EBN is the Dutch state energy company that is a large non-operating partner of over 10 different operators that produce from more than 200 on- and offshore assets with more than 850 projects defined on them. Estimating budget production, medium and long-term forecasts and its associated operating and capital expenditures are of vital importance to EBN. Larger companies with many assets and even more projects, at varying degree of maturity, have great difficulty to reliably predict an aggregated forecast.
Historically, EBN would copy and risk operator data, which led to continuous overestimation of both budget production and longterm forecasts. A straightforward correction method was developed; that consists of two parts: firstly, the budget production is set for all producing assets and projects by assessing technical, subsurface, infrastructural and human factors on the operator's fields and projects performance.

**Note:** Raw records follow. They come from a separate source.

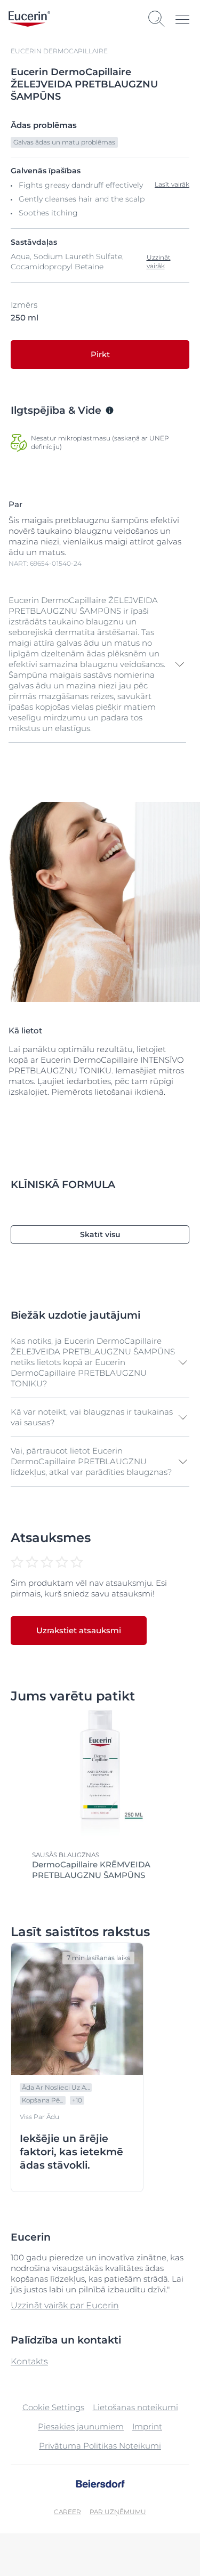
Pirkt (100, 354)
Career (67, 2512)
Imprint (147, 2426)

Secondly, the medium and longterm forecast is delayed with 1 to 4 years for respective SPE PRMS resource classes "justified for development" to "project unviable" and the associated project forecasts are risked with a chance of development according to their subclasses of the contingent resource classes.

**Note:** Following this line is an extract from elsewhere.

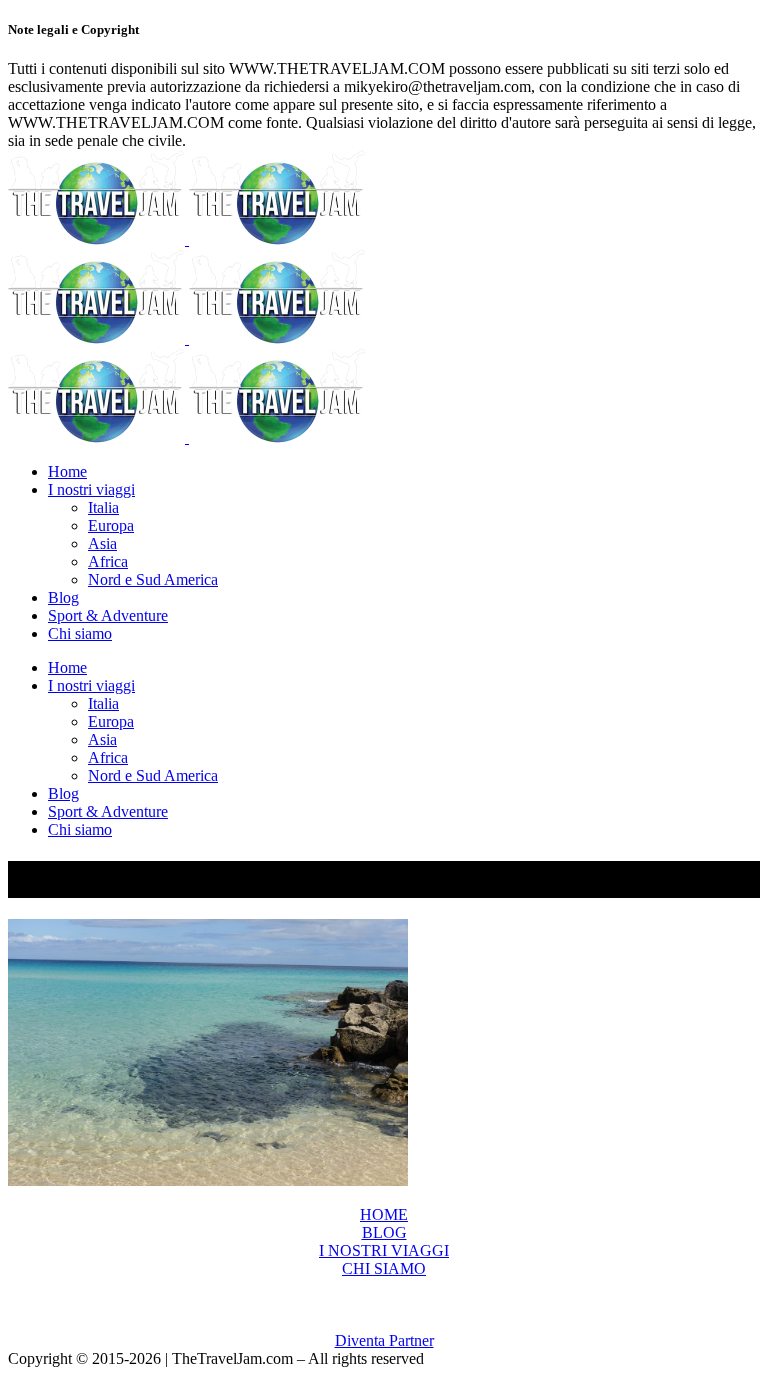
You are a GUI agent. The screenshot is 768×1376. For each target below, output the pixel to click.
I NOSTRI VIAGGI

Data analytics on almost 10 years of reserve reporting according to SPE PRMS standards led to a straightforward solution to reduce short and medium-term forecasting error. The short-term absolute average error used to be 8%. Through the implementation of the new method, 7 years ago, the absolute average short-term forecasting error dropped to 4%. The long-term aggregated forecast, obtained by simply copying the operator data, resulted in an overestimation of up to 50% 5 years ahead. The overestimation was reduced to an absolute average error of 23% by an earlier correction method, which only used risking factors on contingent projects, but no time delay. This paper presents a new method, that uses both risking factors and time delays on the realization of projects. The method reduced the error in the long-term forecast to an uncertainty band of a few percent.
Various causes for the overestimation were identified. The budget production errors were primarily attributed to wrong uptime predictions. Longterm forecast errors are impacted by the overestimation of the number of executed projects, while the timing and performance of new projects affects both the short and middle term forecasts.
The solution presented is the first methodology for EBN that is able to predict aggregated forecasts of hundreds of projects of several operators with an accuracy within a 5% margin over a lengthy period. The described risking factors described, and delay times, are dependent on the portfolio maturity and investment climate. Historic data has to be utilized to determine these factors for your portfolio.